Together with its payout of 3.39 cents/unit declared in the 1st quarter of FY2023/24, the industrial REIT’s total distribution payout for the first half of the year amounts to 6.71 cents/unit – again, when we compare against the payout of 6.85 cents/unit declared in the first half of FY2022/23, this represented a 2.0% decline – this was due to an enlarged unit base as a result of the distribution reinvestment plan.
If you are a unitholder of Mapletree Industrial Trust, do take note of the following dates regarding its distribution payout:
Ex-Date: 01 November 2023
Record Date: 02 November 2023
Payout Date: 05 December 2023
Comments and Outlook (from the REIT’s Press Release)
CEO Mr Tham Kuo Wei’s Comments:
“The acquisition of the Osaka Data Centre represents another milestone in our strategy to strengthen the portfolio and diversify our portfolio geographically. We remain focused on prudent capital management and proactive tenant retention while continuing with our portfolio rebalancing efforts through accretive investments and selective divestments of non-core assets.”
Global growth was projected to slow from 3.5% in 2022 to 3.0% in 2023 and to 2.9% in 2024. Numerous risks, such as further global financial stress, persistent inflation and geopolitical tensions, conflict and social unrest could cause the global growth projection to tilt to the downside.

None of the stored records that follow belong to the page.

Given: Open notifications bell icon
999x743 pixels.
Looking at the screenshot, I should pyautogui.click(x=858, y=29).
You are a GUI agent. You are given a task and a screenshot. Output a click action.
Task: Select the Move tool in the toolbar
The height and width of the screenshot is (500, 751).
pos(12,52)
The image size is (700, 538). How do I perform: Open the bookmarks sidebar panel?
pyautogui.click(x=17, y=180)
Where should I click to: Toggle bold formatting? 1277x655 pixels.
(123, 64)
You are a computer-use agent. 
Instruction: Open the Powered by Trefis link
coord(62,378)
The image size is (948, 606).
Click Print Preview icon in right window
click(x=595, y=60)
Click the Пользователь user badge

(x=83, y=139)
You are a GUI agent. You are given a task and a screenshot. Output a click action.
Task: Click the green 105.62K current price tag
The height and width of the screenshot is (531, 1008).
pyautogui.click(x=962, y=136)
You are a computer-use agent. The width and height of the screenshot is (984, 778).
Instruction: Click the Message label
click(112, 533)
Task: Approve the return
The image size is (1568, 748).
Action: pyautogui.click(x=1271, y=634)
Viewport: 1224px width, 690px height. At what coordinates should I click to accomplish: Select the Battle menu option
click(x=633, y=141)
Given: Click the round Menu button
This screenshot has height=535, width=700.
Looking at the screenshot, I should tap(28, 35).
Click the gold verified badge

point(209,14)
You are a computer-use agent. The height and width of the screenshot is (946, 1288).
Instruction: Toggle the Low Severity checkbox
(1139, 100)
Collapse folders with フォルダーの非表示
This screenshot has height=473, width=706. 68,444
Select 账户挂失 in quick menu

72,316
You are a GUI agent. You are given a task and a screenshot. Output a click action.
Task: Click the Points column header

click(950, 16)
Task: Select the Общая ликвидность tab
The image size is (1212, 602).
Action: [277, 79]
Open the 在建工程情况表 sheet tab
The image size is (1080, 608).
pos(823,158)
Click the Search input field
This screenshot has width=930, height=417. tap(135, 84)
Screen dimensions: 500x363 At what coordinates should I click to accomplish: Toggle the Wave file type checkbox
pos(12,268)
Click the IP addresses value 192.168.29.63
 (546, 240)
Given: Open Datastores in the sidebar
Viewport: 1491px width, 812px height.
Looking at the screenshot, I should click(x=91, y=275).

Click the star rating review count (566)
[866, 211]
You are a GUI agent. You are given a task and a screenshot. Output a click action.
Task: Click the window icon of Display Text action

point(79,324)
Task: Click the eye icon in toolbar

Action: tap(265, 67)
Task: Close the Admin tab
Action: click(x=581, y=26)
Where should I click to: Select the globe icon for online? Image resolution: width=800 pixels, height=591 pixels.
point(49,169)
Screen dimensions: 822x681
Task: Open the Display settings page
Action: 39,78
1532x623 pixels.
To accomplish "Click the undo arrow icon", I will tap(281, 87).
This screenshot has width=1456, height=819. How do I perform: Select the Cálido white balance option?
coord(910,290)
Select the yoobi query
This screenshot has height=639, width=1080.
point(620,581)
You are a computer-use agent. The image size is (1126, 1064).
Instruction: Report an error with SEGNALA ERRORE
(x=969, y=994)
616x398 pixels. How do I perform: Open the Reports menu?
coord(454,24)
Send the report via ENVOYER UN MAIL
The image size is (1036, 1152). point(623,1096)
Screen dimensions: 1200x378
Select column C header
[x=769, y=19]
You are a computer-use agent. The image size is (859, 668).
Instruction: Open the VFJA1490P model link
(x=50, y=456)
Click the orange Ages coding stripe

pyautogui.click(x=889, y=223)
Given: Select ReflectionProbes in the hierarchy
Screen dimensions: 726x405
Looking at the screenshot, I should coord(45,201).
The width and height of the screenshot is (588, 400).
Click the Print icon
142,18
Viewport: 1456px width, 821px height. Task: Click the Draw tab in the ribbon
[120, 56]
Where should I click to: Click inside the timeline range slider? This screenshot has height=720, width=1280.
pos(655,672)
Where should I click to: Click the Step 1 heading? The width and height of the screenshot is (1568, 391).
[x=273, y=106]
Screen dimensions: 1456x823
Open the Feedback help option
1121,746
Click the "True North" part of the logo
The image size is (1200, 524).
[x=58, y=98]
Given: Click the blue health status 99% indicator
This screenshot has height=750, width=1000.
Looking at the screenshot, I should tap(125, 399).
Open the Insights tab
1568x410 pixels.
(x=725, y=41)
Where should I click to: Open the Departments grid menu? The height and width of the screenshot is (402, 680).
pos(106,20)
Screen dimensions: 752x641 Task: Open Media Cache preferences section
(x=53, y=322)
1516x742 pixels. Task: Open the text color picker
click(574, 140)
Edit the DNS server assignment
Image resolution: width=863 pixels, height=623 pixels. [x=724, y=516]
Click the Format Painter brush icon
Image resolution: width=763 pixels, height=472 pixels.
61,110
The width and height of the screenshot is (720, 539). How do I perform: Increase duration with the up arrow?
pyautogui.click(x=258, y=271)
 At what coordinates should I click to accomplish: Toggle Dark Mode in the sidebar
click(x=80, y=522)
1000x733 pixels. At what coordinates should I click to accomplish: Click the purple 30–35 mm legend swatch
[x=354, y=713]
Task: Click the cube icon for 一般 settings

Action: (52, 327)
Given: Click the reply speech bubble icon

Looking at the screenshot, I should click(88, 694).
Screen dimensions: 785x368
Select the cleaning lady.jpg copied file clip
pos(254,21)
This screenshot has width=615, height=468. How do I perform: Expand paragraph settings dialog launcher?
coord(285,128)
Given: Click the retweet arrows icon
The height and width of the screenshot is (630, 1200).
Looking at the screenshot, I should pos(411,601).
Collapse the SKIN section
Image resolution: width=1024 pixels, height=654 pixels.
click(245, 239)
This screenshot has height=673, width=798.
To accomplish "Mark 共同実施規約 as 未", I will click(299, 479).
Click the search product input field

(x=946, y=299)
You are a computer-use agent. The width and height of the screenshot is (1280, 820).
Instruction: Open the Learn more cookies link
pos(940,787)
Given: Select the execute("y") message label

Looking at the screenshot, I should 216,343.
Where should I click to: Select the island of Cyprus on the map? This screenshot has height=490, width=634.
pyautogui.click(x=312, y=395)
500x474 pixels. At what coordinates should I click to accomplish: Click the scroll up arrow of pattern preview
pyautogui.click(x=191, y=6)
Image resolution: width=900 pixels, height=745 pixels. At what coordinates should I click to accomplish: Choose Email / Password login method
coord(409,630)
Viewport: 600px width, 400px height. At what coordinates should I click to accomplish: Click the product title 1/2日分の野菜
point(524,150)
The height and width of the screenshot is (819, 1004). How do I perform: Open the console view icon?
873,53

The global recovery would continue to slow down amid widening divergences among regions. Persistence in global inflation could warrant higher-for-longer policy rates, which could in turn trigger a correction in financial markets and capital flow volatility. Rising property operating expenses and increases in borrowing costs from higher benchmark reference rates as well as replacement of expiring interest rate swaps could continue to exert pressure on distributions. The Manager will adopt cost-mitigating measures while focusing on tenant retention to maintain a stable portfolio occupancy level as well as prudent capital management to balance the risks and costs in the elevated interest rate environment.
A slightly weaker set of financial results for the 2nd quarter (where the gross revenue inched down due to a weaker USD, and loss of income from the non-renewal of leases), but for the 1st half of FY2023/24, it is still stable – even though growth in terms of its gross revenue was muted.
While portfolio occupancy saw a slight dip compared to the previous quarter (i.e., Q2 FY2023/24), but at 93.2%, it is still considered resilient. Lease expiries are also well-staggered out.
Finally, on its debt profile, it continues to remain healthy, with its aggregate leverage at 37.9% a good distance away from the regulatory limit of 50.0%. In terms of borrowings due to mature in the coming years, it is also well-staggered out (with the exception of the 2nd half of the current financial year where there are only 3.2% of borrowings due for refinancing, in the subsequent financial years, about 20% of borrowings are due for refinancing each year.)
With that, I have come to the end of my review of Mapletree Industrial Trust’s latest Q2 and 1H FY2023/24 results. Do note that all opinions above are purely mine which I’m sharing for educational purposes only. They do not constitute any buy or sell calls for the REIT’s units. Please do your own due diligence before you make any investment decisions.
Disclaimer: At the time of writing, I am a unitholder of Mapletree Industrial Trust.